Fintech bolstered India’s digital infrastructure known as India Stack, a unified software platform aimed at ‘presence-less,’ paperless, and cashless service delivery for citizens of the country. The introduction of governmental e-services combined with digital payments helped make financial services more inclusive. Initiatives such as Pradhan Mantri Jan Dhan Yojana created a pool of potential customers looking for accessible financial services. Against this background, fintech emerged as a viable solution for reaching underserved and rural populations.
Facing the regulatory headwinds
Digital lending or lending tech tops the list in terms of market size among all fintech subsectors. It refers to a remote and automated lending process using digital technologies for processes such as customer acquisition, credit assessment, loan approval, disbursement, and recovery, among others. By removing hurdles like high transaction costs, lack of physical branches, and easing credit history requirements digital lending-focused fintech companies have been able to reach a wider network of customers.
Although a fast-evolving sector, businesses are coming to terms with regulatory requirements. At the end of 2022, the Reserve Bank of India issued guidelines cracking down on the predatory practices of digital lenders including fintech players to protect customers from exorbitant interest rates and unethical loan recovery.
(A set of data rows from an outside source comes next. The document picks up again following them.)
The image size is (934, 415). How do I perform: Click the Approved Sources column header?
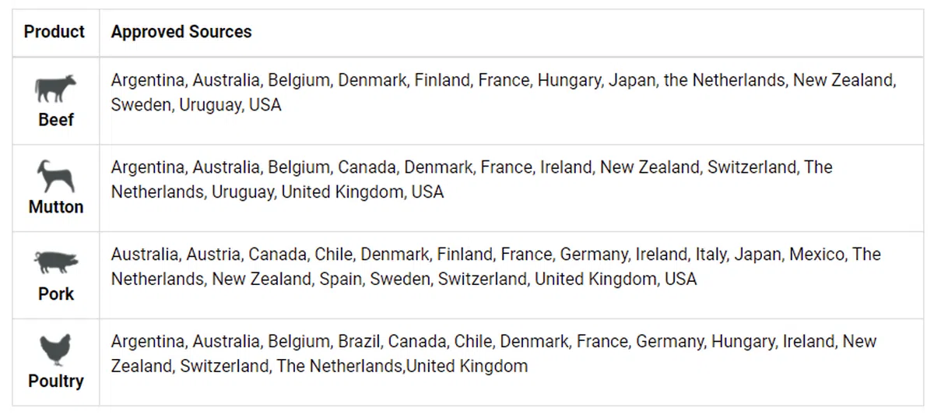pyautogui.click(x=181, y=32)
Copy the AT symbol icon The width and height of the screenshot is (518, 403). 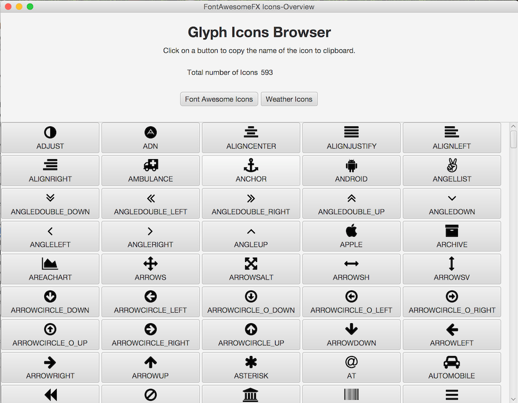click(352, 367)
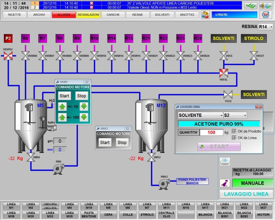This screenshot has height=220, width=275.
Task: Click the PM5 pump icon
Action: tap(59, 169)
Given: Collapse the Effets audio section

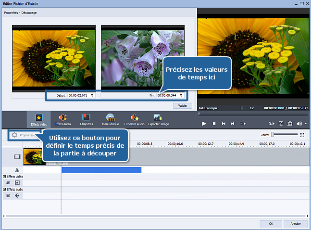Looking at the screenshot, I should pyautogui.click(x=4, y=190).
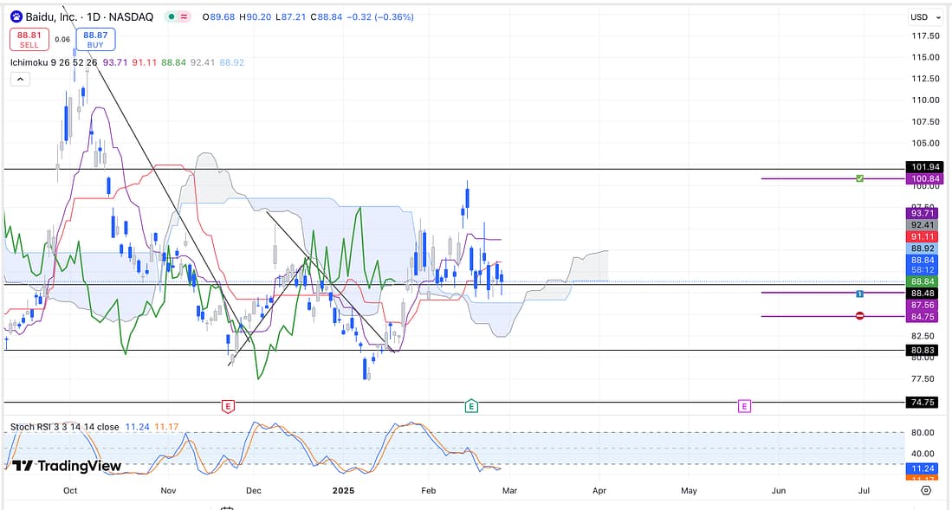Click the 101.94 horizontal line price label
Viewport: 952px width, 510px height.
[922, 167]
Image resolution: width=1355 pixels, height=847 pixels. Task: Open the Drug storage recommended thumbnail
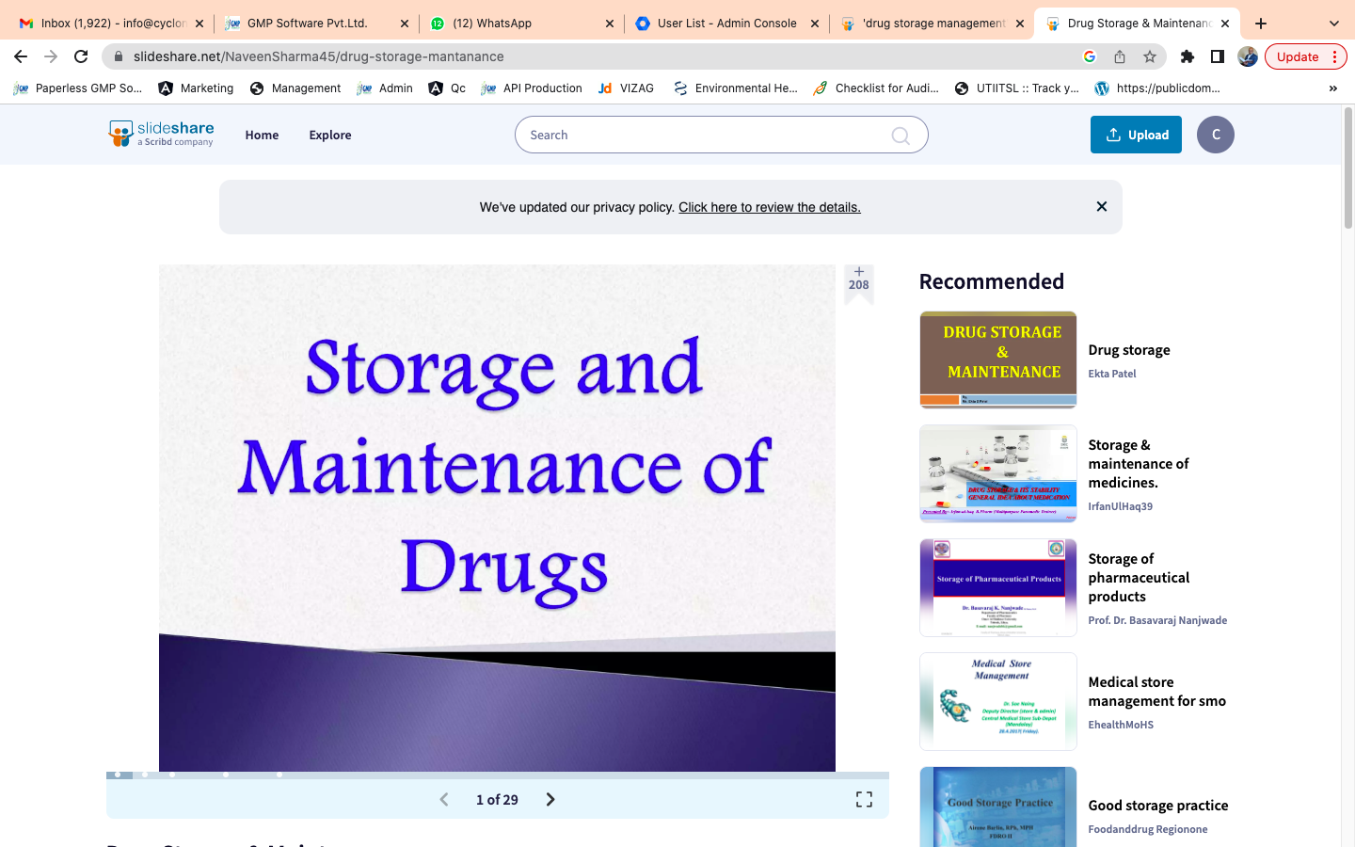997,360
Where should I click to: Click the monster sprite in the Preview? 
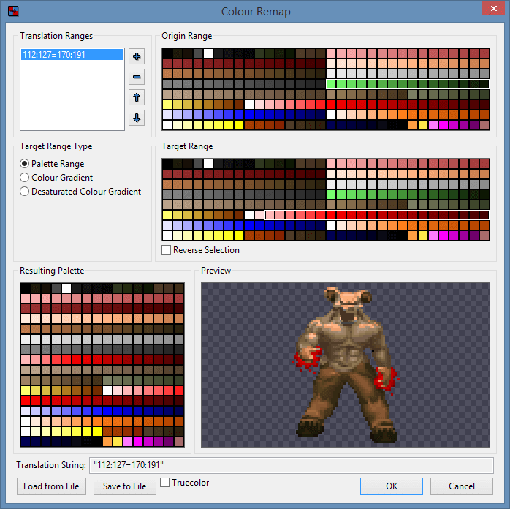[343, 358]
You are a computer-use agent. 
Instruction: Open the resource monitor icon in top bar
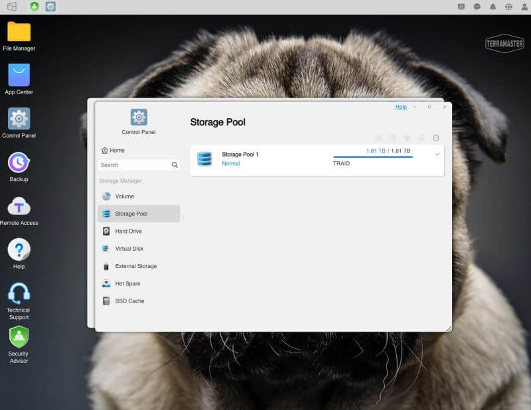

The consumer lending model of buy now pay later (BNPL) was severely impacted after the central bank prohibited non-bank pre-paid instruments (PPIs) from being loaded with credit lines. Fintech firms are currently vying for clarity on existing regulations, streamlining the process for obtaining licenses, and reduction of compliance burden. Regulatory changes might make operations complex in the short term, however, they demand innovative solutions from fintechs and ensure the protection of end customers in the long term.